Jean-Pierre Grin, ancien conseiller national | Les maraîchers suisses sont en colère contre Coop qui a changé les conditions de ses contrats d’achat et qui percevra dès 2026 un bonus de 3 % sur le chiffre d’affaires de ses fournisseurs de légumes suisses. Les maraîchers vont faire encore une fois les frais d’une course aux prix les plus avantageux entre les grands distributeurs. Cette course aux profits qui, en plus, est favorisée par la position dominante des géants de la distribution va provoquer un manque à gagner de plus de 8 millions pour les producteurs de légumes. Il n’est pas acceptable que les deux grands distributeurs puissent continuer à se partager le marché suisse à 80 % sans être dérangés, tout en prélevant des marges bénéficiaires élevées et en déclarant régulièrement des bénéfices annuels énormes. Tout cela en partie sur le dos des producteurs. Ce nouveau système de ristournes, mis en place par Coop auprès de ses fournisseurs de légumes et fruits, pourrait mettre en péril la pérennité d’une agriculture durable qui fournit un approvisionnement indigène de qualité. Coop justifie ce prélèvement de 3 % grâce à son nouveau système informatique de commandes, basé sur l’intelligence artificielle, qui va permettre à ses fournisseurs d’être bien plus efficaces, ce qui sera aussi plus avantageux pour eux. Les producteurs en recevant les commandes finales plus tôt, ce qui leur confère une plus grande sécurité de planification et une plus grande efficacité en économisant des frais de transport.

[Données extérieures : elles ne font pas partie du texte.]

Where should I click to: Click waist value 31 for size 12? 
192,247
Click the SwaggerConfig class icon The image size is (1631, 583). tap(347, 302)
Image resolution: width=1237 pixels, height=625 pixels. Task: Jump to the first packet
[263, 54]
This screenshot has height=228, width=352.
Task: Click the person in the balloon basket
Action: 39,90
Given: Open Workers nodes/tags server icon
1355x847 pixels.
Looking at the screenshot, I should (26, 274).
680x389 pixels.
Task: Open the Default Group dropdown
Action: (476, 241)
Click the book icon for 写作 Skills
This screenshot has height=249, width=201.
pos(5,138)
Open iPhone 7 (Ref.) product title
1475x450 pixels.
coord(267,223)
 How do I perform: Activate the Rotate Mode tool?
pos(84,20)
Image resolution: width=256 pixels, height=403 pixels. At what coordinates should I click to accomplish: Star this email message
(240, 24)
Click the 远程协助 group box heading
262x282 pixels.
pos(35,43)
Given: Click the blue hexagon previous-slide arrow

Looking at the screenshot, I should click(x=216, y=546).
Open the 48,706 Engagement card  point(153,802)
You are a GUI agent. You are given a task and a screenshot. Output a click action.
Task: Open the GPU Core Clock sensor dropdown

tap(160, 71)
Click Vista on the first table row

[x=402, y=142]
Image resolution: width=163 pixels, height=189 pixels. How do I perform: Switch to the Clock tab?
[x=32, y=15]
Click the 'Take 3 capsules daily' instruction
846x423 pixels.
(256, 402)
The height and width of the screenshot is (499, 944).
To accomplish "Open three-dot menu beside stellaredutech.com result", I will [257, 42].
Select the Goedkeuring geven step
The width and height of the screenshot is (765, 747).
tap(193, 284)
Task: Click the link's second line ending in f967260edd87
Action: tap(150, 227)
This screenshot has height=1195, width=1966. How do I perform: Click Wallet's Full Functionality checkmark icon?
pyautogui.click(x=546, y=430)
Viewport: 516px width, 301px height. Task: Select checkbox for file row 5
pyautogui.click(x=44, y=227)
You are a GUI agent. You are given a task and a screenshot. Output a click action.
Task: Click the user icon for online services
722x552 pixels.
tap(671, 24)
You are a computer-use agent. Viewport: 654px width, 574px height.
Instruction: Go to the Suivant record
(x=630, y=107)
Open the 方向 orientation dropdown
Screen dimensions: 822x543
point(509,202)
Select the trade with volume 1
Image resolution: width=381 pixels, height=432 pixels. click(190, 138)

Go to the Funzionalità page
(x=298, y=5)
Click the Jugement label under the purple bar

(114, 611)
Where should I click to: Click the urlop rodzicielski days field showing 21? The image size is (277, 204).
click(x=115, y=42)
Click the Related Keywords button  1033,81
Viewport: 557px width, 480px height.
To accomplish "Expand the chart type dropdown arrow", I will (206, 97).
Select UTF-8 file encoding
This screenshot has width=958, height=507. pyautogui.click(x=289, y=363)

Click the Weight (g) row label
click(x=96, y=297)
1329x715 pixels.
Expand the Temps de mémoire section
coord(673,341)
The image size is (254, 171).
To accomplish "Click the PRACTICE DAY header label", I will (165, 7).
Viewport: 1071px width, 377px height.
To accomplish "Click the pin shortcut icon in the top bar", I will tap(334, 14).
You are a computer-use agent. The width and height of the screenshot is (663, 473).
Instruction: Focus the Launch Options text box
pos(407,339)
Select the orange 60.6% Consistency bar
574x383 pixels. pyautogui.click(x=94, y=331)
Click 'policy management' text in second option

Pour les producteurs au contraire ce ne sera pas des économies, mais plus de dépenses et un moyen comme un autre de « noyer le poisson » pour faire avaler à la branche une baisse de prix injustifiée. Ces bonus encaissés par Coop est un moyen de détourner les prix équitables fixés par les organisations professionnelles. D’autre part, ce programme piloté par l’IA permettra à Coop d’encore mieux calculer les prix et de dégager davantage de marges au détriment des producteurs. En 2023, la RTS a enquêté sur les marges de la grande distribution pour les produits alimentaires. Résultat : des aliments sont vendus entre 80-90 et même 100 % plus chers que ce qu’ils sont payés aux producteurs. Marché équitable suisse a déposé une plainte auprès de la commission de la concurrence ( COMCO ) pour abus de position dominante . Il serait , d’autre part , urgent de créer au niveau suisse , un observatoire des marges au niveau alimentaire pour avoir plus de transparence et éviter qu’à l’avenir l’on fasse mourir de faim celles et ceux qui par leur travail nourrissent la population.